Print the records below exactly; all of them are needed.

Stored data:
┄┄┄┄┄┄┄┄┄┄┄┄┄┄┄┄┄┄┄┄

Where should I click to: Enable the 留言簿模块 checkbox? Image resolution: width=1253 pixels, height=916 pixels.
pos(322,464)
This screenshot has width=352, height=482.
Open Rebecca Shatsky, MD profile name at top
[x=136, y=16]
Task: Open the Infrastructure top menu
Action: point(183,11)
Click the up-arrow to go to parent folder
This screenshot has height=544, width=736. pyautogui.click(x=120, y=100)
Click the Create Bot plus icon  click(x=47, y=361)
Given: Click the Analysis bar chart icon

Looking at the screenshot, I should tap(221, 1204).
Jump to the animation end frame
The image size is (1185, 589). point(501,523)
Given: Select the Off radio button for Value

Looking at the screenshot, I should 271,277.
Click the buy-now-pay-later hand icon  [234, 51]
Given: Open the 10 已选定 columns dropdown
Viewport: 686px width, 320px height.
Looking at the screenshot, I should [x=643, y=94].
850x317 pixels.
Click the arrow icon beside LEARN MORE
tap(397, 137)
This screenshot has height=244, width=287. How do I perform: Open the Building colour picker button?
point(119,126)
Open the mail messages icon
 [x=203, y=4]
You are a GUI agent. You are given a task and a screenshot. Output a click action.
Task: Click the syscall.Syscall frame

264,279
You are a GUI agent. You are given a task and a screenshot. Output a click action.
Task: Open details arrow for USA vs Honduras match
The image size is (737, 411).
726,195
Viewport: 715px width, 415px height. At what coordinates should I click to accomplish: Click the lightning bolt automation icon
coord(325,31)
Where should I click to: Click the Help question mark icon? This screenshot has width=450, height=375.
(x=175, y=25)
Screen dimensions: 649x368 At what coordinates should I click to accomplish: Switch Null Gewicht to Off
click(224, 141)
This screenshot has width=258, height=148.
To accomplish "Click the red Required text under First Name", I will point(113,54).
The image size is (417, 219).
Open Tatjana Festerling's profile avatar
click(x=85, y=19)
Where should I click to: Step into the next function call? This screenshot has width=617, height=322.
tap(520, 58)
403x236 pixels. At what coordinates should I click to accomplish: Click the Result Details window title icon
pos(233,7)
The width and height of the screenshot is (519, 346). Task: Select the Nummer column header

┄┄┄┄┄┄┄┄┄┄┄┄┄┄┄┄┄┄┄┄

» WRITTEN RESPONSE
Where should I click to: Enable the 留言簿模块 checkbox? Image resolution: width=1253 pixels, height=916 pixels.
pos(322,464)
This screenshot has width=352, height=482.
Open Rebecca Shatsky, MD profile name at top
[x=136, y=16]
Task: Open the Infrastructure top menu
Action: point(183,11)
Click the up-arrow to go to parent folder
This screenshot has height=544, width=736. pyautogui.click(x=120, y=100)
Click the Create Bot plus icon  click(x=47, y=361)
Given: Click the Analysis bar chart icon

Looking at the screenshot, I should tap(221, 1204).
Jump to the animation end frame
The image size is (1185, 589). point(501,523)
Given: Select the Off radio button for Value

Looking at the screenshot, I should 271,277.
Click the buy-now-pay-later hand icon  [234, 51]
Given: Open the 10 已选定 columns dropdown
Viewport: 686px width, 320px height.
Looking at the screenshot, I should [x=643, y=94].
850x317 pixels.
Click the arrow icon beside LEARN MORE
tap(397, 137)
This screenshot has height=244, width=287. How do I perform: Open the Building colour picker button?
point(119,126)
Open the mail messages icon
 [x=203, y=4]
You are a GUI agent. You are given a task and a screenshot. Output a click action.
Task: Click the syscall.Syscall frame

264,279
You are a GUI agent. You are given a task and a screenshot. Output a click action.
Task: Open details arrow for USA vs Honduras match
The image size is (737, 411).
726,195
Viewport: 715px width, 415px height. At what coordinates should I click to accomplish: Click the lightning bolt automation icon
coord(325,31)
Where should I click to: Click the Help question mark icon? This screenshot has width=450, height=375.
(x=175, y=25)
Screen dimensions: 649x368 At what coordinates should I click to accomplish: Switch Null Gewicht to Off
click(224, 141)
This screenshot has width=258, height=148.
To accomplish "Click the red Required text under First Name", I will point(113,54).
The image size is (417, 219).
Open Tatjana Festerling's profile avatar
click(x=85, y=19)
Where should I click to: Step into the next function call? This screenshot has width=617, height=322.
tap(520, 58)
403x236 pixels. At what coordinates should I click to accomplish: Click the Result Details window title icon
pos(233,7)
The width and height of the screenshot is (519, 346). Task: Select the Nummer column header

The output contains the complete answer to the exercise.